### EXERCISE MATERIAL
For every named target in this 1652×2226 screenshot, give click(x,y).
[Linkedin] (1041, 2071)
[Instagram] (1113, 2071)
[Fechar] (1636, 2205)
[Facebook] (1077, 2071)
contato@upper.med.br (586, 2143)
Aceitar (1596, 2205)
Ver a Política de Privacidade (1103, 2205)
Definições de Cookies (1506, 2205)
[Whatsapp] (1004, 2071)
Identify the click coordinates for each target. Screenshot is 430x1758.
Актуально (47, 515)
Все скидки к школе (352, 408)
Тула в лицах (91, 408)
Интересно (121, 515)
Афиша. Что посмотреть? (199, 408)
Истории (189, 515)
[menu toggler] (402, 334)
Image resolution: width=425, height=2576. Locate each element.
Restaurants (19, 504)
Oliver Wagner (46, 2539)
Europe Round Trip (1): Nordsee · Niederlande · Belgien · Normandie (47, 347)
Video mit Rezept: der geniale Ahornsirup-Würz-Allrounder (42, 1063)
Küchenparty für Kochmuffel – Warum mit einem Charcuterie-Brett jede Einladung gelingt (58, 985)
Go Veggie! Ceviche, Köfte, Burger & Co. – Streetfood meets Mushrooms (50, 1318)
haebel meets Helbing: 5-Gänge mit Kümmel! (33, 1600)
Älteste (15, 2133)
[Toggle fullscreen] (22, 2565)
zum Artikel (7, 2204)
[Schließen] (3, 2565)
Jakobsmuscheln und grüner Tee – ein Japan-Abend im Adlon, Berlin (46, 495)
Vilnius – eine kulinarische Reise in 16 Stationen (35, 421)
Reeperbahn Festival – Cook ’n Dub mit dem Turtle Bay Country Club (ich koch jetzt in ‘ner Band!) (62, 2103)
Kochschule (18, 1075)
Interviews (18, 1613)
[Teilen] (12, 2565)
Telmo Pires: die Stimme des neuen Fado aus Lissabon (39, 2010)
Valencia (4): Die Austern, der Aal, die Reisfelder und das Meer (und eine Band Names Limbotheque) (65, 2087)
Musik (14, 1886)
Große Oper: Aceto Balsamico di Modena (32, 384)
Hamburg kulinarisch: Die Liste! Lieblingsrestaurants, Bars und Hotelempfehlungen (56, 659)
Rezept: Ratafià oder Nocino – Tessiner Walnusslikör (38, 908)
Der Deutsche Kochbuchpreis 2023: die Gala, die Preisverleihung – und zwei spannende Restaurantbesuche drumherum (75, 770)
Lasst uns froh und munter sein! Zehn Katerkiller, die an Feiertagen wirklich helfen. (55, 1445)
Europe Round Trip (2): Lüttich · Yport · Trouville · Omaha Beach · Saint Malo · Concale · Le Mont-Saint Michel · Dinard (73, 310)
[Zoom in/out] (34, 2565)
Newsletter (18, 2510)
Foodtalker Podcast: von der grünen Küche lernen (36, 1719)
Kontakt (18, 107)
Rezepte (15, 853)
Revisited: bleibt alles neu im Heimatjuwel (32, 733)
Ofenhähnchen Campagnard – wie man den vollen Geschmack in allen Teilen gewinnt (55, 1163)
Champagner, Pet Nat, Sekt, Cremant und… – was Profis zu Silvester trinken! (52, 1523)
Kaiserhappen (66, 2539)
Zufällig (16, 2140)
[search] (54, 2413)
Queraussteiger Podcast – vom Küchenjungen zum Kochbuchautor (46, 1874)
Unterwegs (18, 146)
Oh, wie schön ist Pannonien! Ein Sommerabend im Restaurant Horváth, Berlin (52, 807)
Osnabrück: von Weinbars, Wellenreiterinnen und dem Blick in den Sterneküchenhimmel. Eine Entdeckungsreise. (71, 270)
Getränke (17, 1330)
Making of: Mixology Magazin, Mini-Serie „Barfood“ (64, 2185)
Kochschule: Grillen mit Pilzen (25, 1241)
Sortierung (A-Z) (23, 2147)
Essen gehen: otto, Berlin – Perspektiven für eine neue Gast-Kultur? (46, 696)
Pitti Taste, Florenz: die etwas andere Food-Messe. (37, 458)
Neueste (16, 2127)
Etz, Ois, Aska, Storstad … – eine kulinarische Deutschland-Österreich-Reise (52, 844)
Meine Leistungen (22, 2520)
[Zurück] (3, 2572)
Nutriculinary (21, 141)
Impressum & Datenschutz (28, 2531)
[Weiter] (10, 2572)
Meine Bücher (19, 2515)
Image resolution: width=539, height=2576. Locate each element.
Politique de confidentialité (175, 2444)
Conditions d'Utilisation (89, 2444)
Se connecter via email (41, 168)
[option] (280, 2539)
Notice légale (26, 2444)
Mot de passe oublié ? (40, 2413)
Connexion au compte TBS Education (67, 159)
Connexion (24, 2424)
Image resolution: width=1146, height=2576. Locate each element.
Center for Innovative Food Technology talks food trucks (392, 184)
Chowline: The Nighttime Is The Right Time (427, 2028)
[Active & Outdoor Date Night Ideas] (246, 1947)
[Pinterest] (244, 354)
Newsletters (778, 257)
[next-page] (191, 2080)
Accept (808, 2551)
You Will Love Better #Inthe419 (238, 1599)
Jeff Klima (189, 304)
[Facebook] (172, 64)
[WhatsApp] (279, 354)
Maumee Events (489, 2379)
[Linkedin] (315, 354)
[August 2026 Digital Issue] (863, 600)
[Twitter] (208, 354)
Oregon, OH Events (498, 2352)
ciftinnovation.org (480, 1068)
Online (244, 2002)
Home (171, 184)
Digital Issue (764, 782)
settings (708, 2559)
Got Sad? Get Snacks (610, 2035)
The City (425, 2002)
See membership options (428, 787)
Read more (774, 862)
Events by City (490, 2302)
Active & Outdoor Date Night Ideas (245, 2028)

### PROBLEM DETAILS
Starting at the line with "[WhatsApp] (279, 354)", print each remaining line of the listing above exactly as it appears.

### RESULT OF THIS TASK
[WhatsApp] (279, 354)
Maumee Events (489, 2379)
[Linkedin] (315, 354)
[August 2026 Digital Issue] (863, 600)
[Twitter] (208, 354)
Oregon, OH Events (498, 2352)
ciftinnovation.org (480, 1068)
Online (244, 2002)
Home (171, 184)
Digital Issue (764, 782)
settings (708, 2559)
Got Sad? Get Snacks (610, 2035)
The City (425, 2002)
See membership options (428, 787)
Read more (774, 862)
Events by City (490, 2302)
Active & Outdoor Date Night Ideas (245, 2028)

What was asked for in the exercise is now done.